А в далеком 1973-м в нашем доме появится украденный из типографии, непереплетенный блок томика Мандельштама из «Библиотеки поэта». В Горьком эту книжку достать было практически невозможно, и когда мама оказалась в очередной командировке в Ленинграде, она отправилась на знаменитую «в узких кругах» книжную барахолку, располагавшуюся в потайном глухом дворе Литейного проспекта. Прислушавшись к ее осторожному бормотанию «Куплю Мандельштама, куплю Мандельштама…», подошел молодой человек, сунул в обмен на протянутые 60 рублей (половину тогдашней средней зарплаты) бумажный сверток и предупредил: «Не разворачивайте!» Видимо, мать не сумела скрыть своей растерянности, потому что «продавец» улыбнулся и добавил: «Здесь есть спекулянты, но жуликов здесь нет». Зайдя в парикмахерскую и усевшись под феном, мама трясущимися руками развернула газетную обертку – под ней был Мандельштам.

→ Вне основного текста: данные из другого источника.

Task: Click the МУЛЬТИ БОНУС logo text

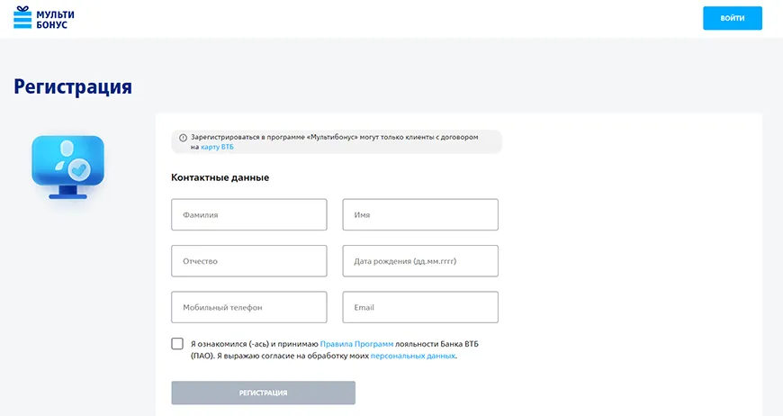Action: pyautogui.click(x=56, y=19)
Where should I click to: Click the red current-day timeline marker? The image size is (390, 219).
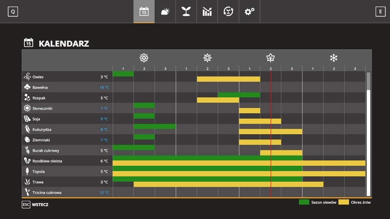pyautogui.click(x=271, y=134)
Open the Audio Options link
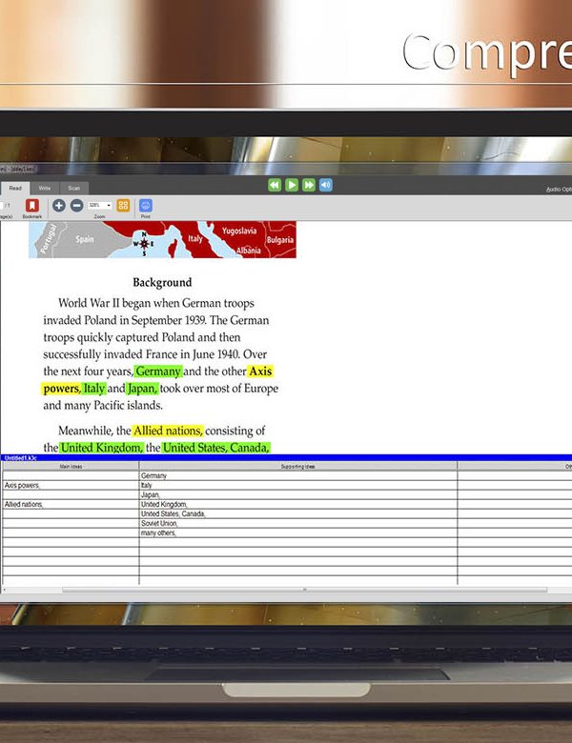 point(558,189)
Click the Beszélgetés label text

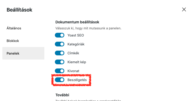click(77, 80)
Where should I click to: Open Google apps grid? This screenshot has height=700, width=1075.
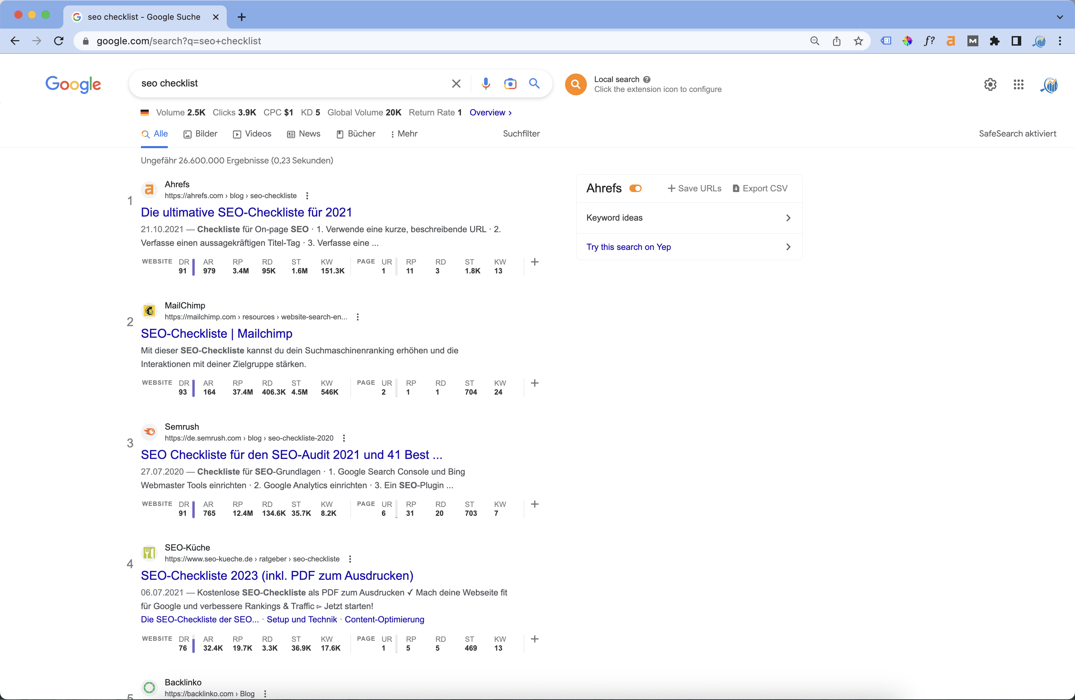tap(1018, 85)
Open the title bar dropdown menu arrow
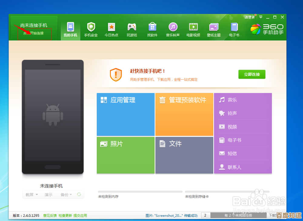Viewport: 303px width, 221px height. click(261, 17)

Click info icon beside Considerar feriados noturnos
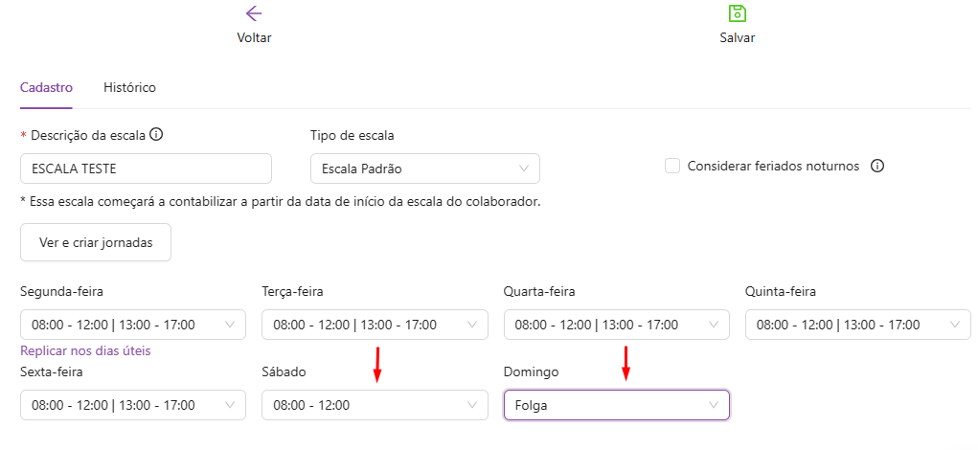[876, 166]
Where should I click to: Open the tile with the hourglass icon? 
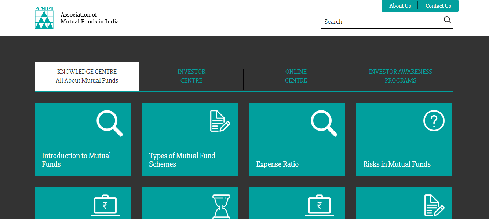(221, 206)
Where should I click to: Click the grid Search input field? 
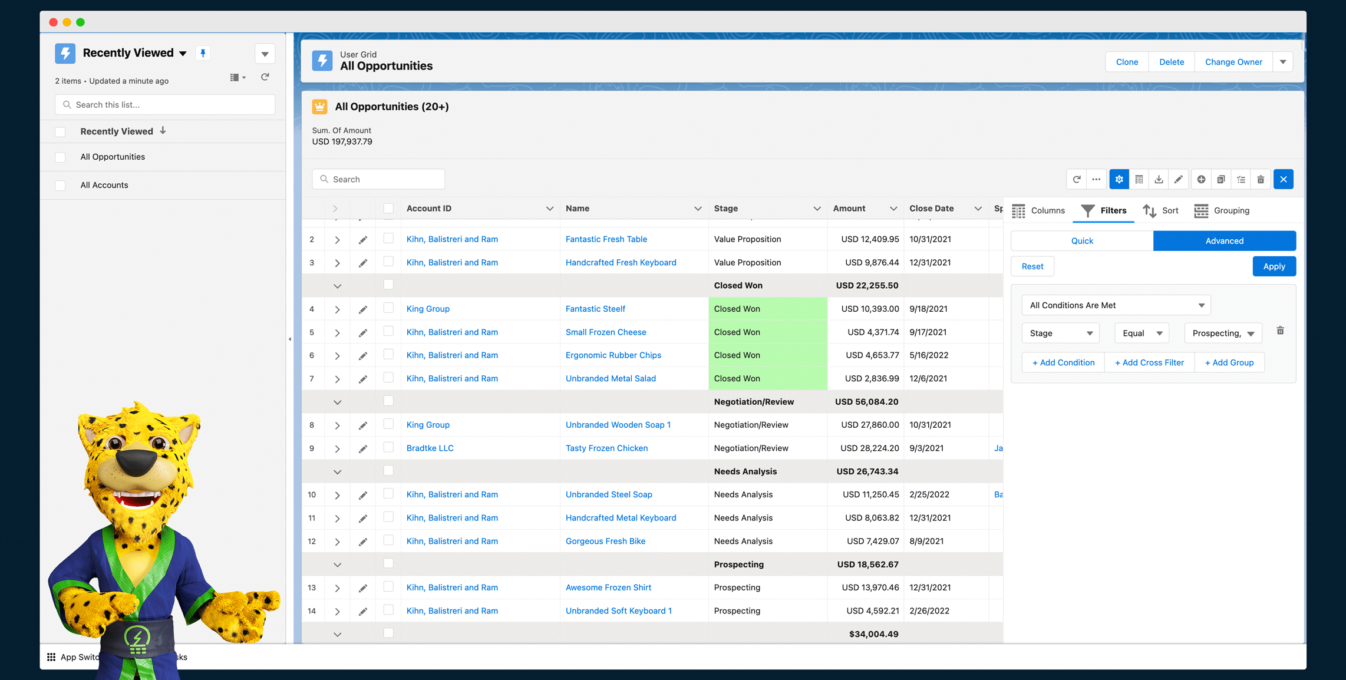tap(378, 179)
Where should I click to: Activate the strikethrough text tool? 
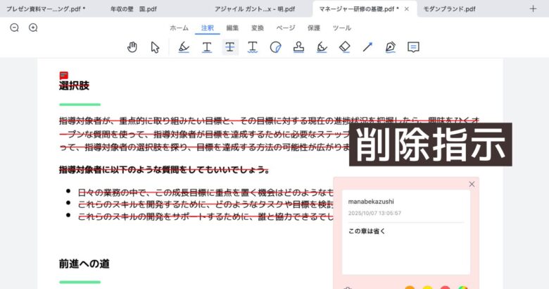pyautogui.click(x=230, y=47)
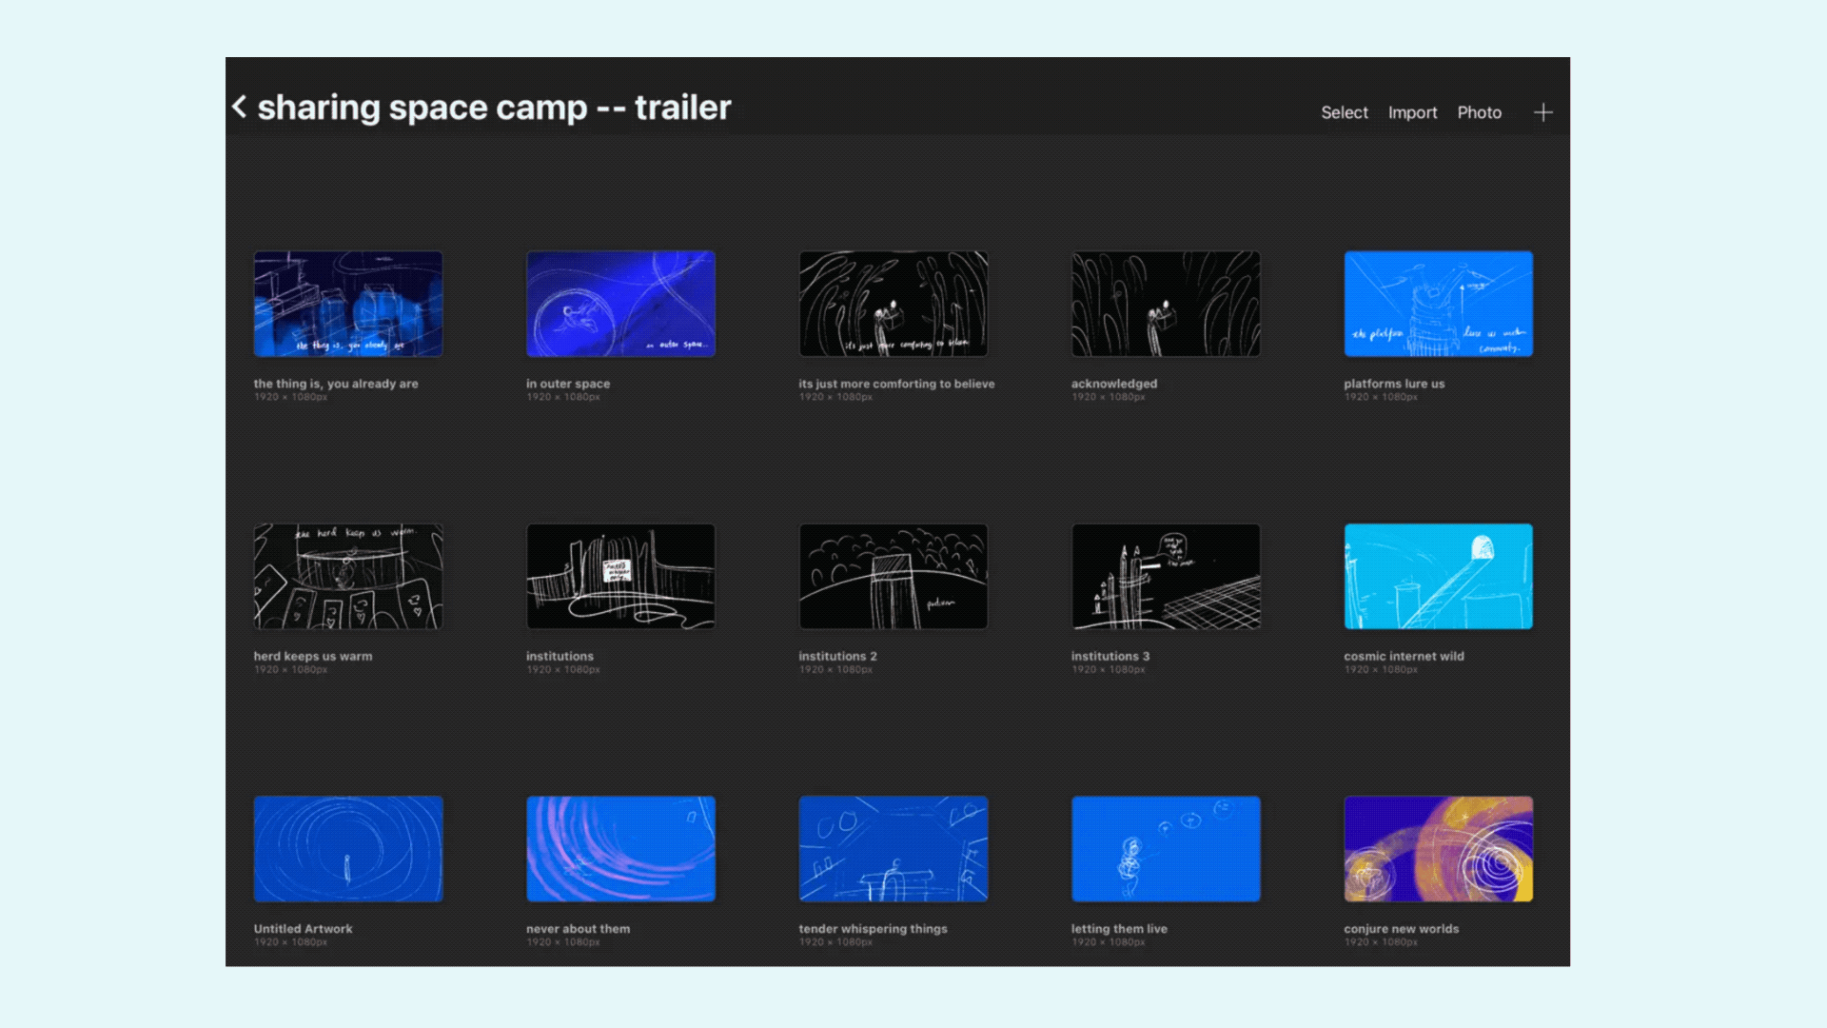Screen dimensions: 1827x1028
Task: Open the 'acknowledged' artwork thumbnail
Action: (x=1166, y=304)
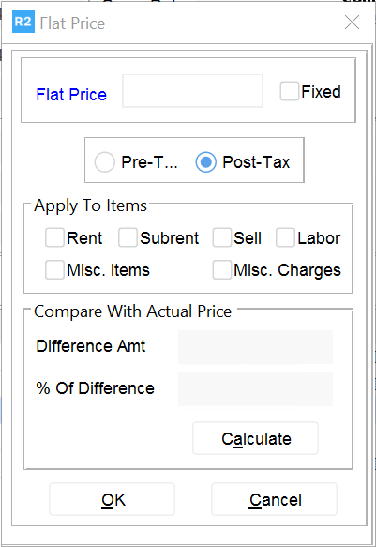Click the Compare With Actual Price label
This screenshot has width=376, height=547.
pos(133,311)
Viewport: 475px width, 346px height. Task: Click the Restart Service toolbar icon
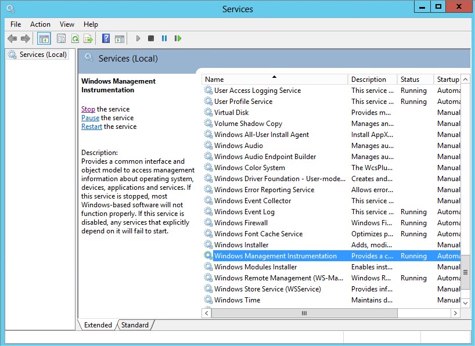178,39
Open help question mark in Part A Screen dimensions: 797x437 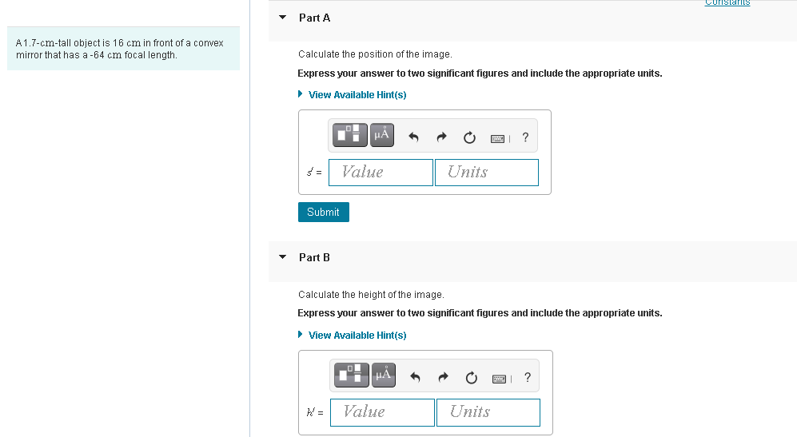pos(525,137)
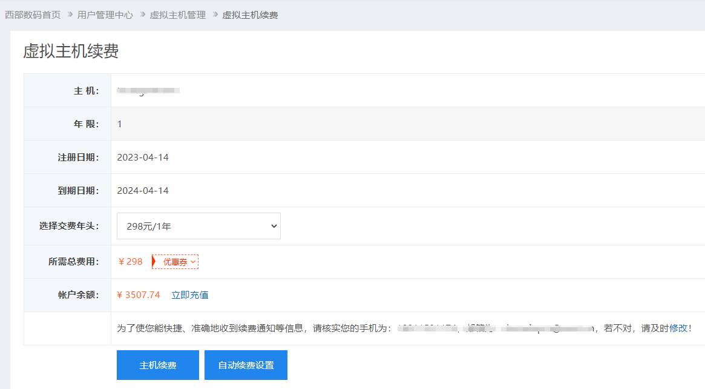Open the 选择交费年头 payment period dropdown
This screenshot has width=705, height=389.
(198, 226)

Одним из весьма значимых для меня результатов гайдаровских реформ станет ликвидация вконец замучившего товарного дефицита – помимо позорных талонов на самое необходимое, в 6 утра я бежала занимать очередь за молоком для маленького сына. Даже в относительно благополучном 1980 году на пятом месяце беременности пришлось ехать за пеленками и прочим детским приданым в Ленинград: в Горьком в буквальном смысле не было ничего. После 1992 года меня не могло не радовать и как на дрожжах растущее книжное изобилие. Но вот исчезновение знаменитого советского книжного «черного рынка»… Господи, какие люди появлялись на книжных развалах в укромных городских уголках, какие знакомства завязывались, сколько раздавалось остроумных и глубокомысленных реплик, какие споры кипели над разложенными прямо на земле томиками! Достаточно сказать, что главную любовь своей жизни, отца моего единственного сына я встретила на книжной барахолке.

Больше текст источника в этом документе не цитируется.